┌────────
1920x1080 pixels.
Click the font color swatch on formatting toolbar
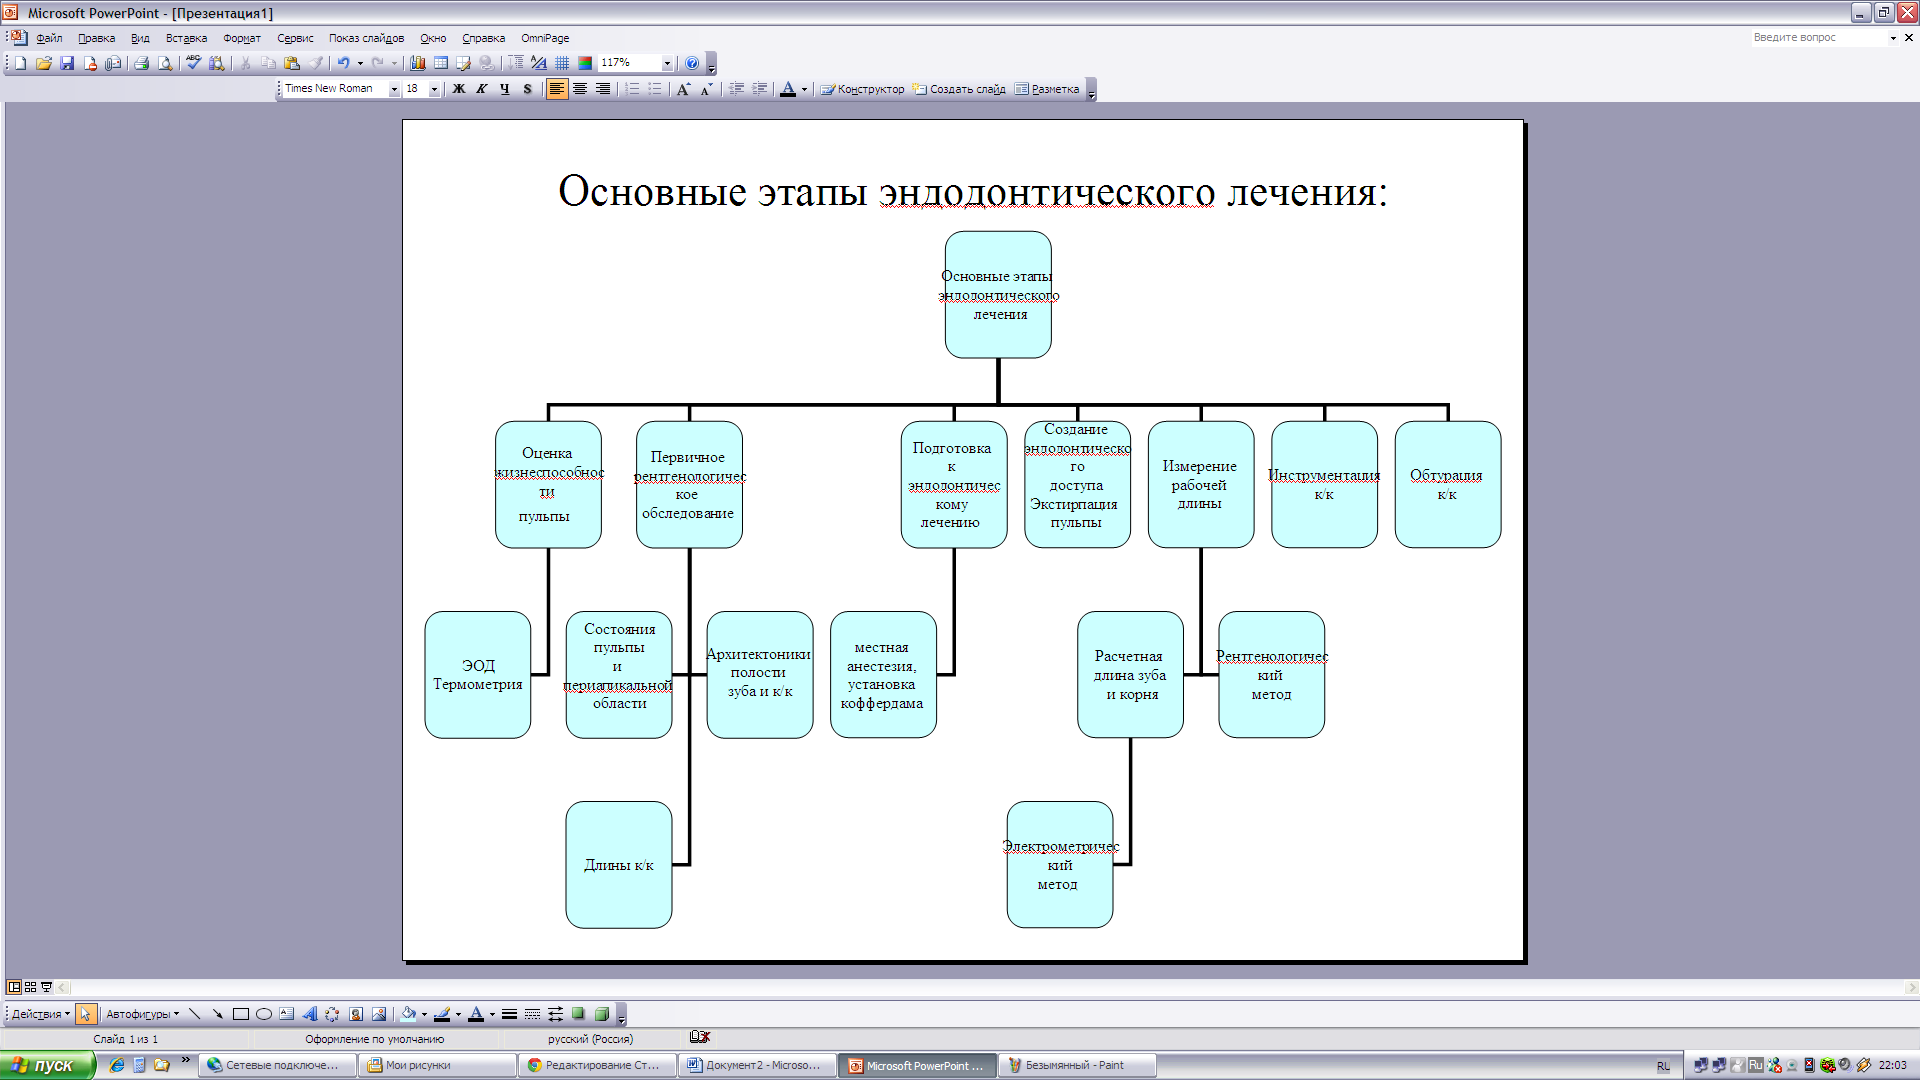pyautogui.click(x=788, y=89)
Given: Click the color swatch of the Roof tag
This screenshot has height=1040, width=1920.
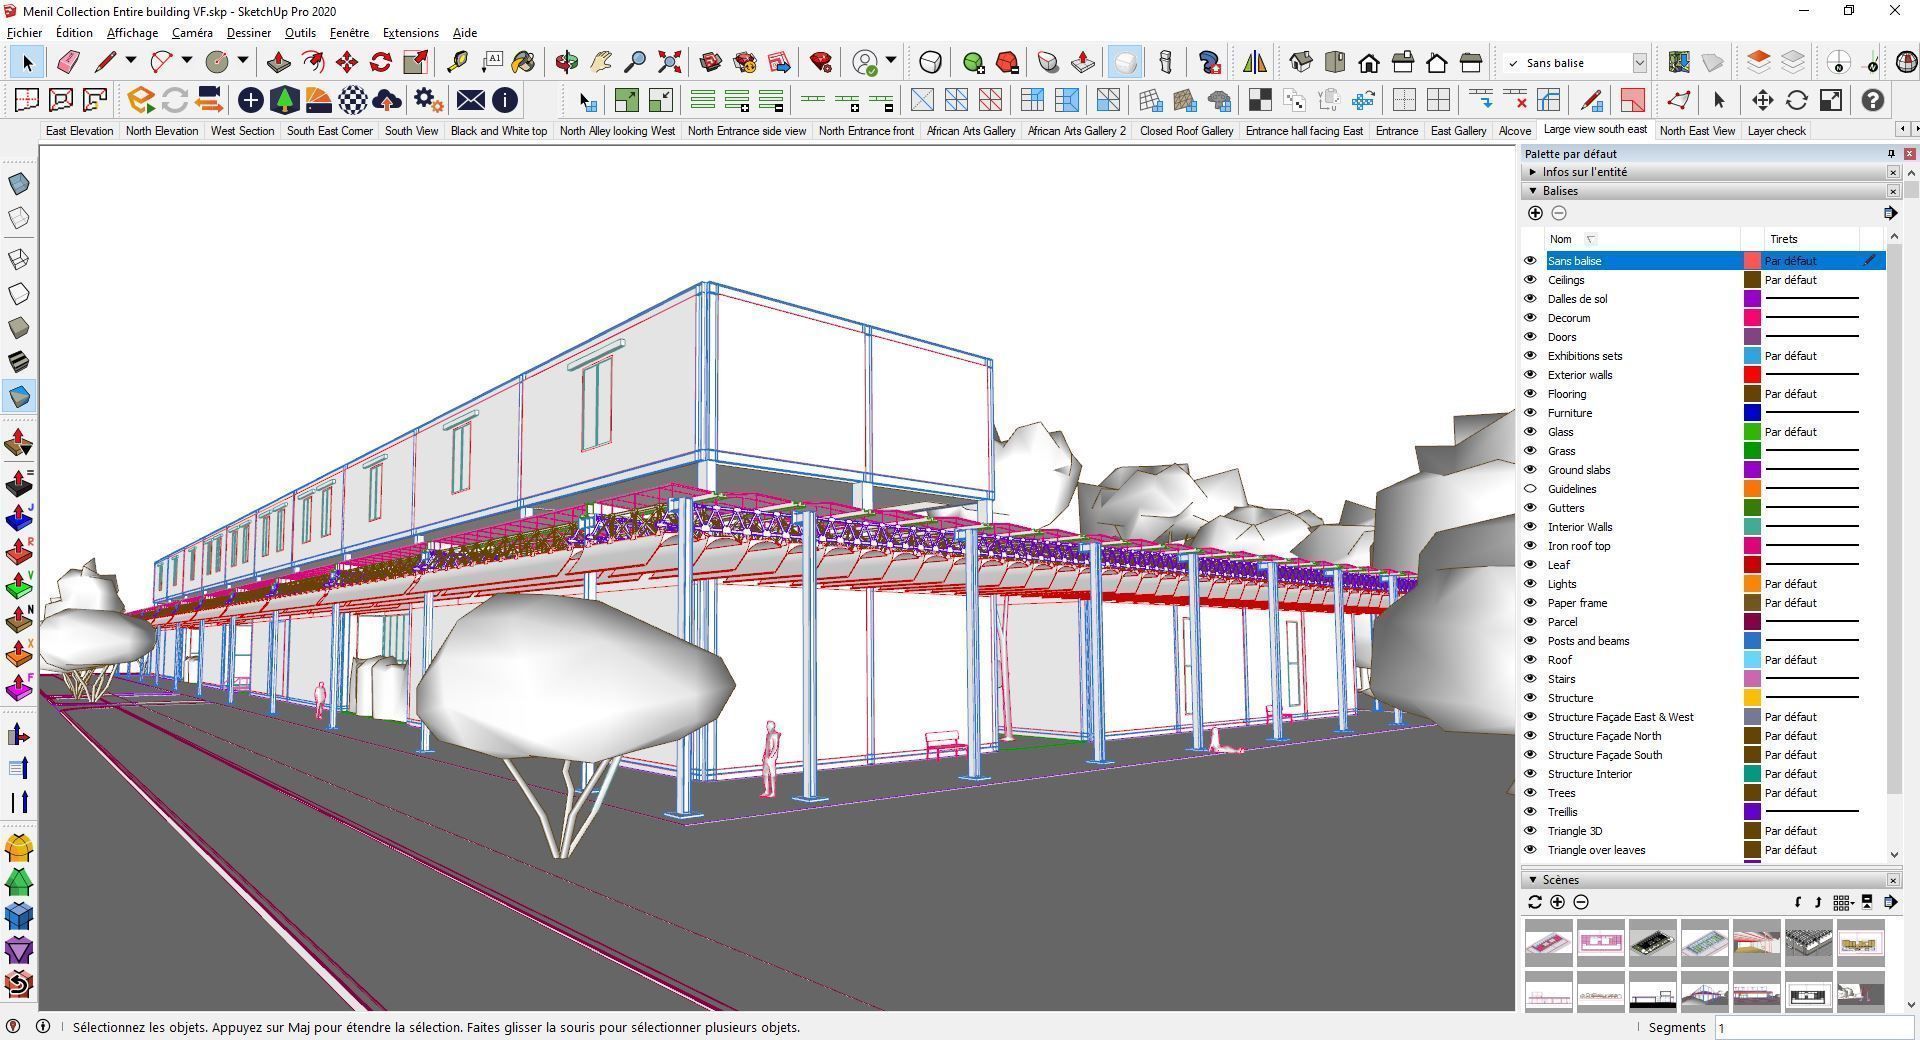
└────────
# WORK INSTRUCTION:
For this exercise, reproduce the data above exactly from the line containing "Click the font" through its final line, both ends included, with no pictures in the copy.

# ANSWER BELOW:
Click the font color swatch on formatting toolbar
pyautogui.click(x=788, y=89)
Given: Click the color swatch of the Roof tag
This screenshot has height=1040, width=1920.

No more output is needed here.